Collected data entries:
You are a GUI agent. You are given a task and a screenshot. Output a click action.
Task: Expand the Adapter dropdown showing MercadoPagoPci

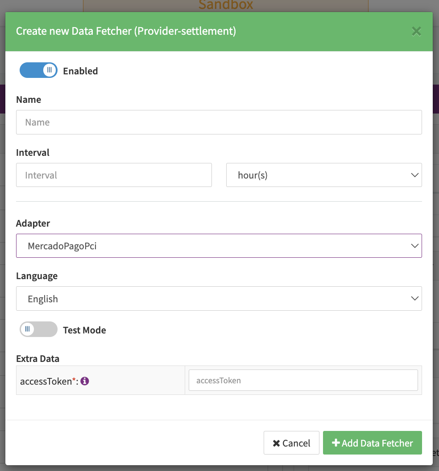(x=219, y=246)
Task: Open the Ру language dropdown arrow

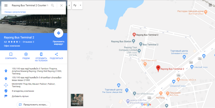Action: tap(80, 5)
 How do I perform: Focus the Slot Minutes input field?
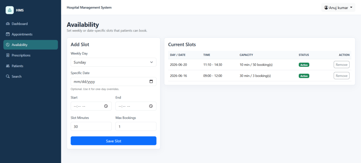point(91,126)
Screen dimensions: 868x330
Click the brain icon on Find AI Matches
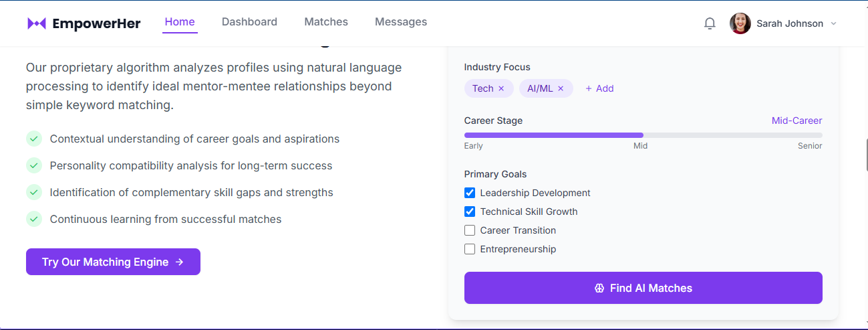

=== WHAT THE EXERCISE ASKS ===
All lines from the one holding "Task: Open the Ру language dropdown arrow" through the last line of the entries, and nothing else, are to be output exactly; leave out the pictures.

=== ANSWER SPACE ===
Task: Open the Ру language dropdown arrow

Action: tap(80, 5)
 How do I perform: Focus the Slot Minutes input field?
point(91,126)
Screen dimensions: 868x330
Click the brain icon on Find AI Matches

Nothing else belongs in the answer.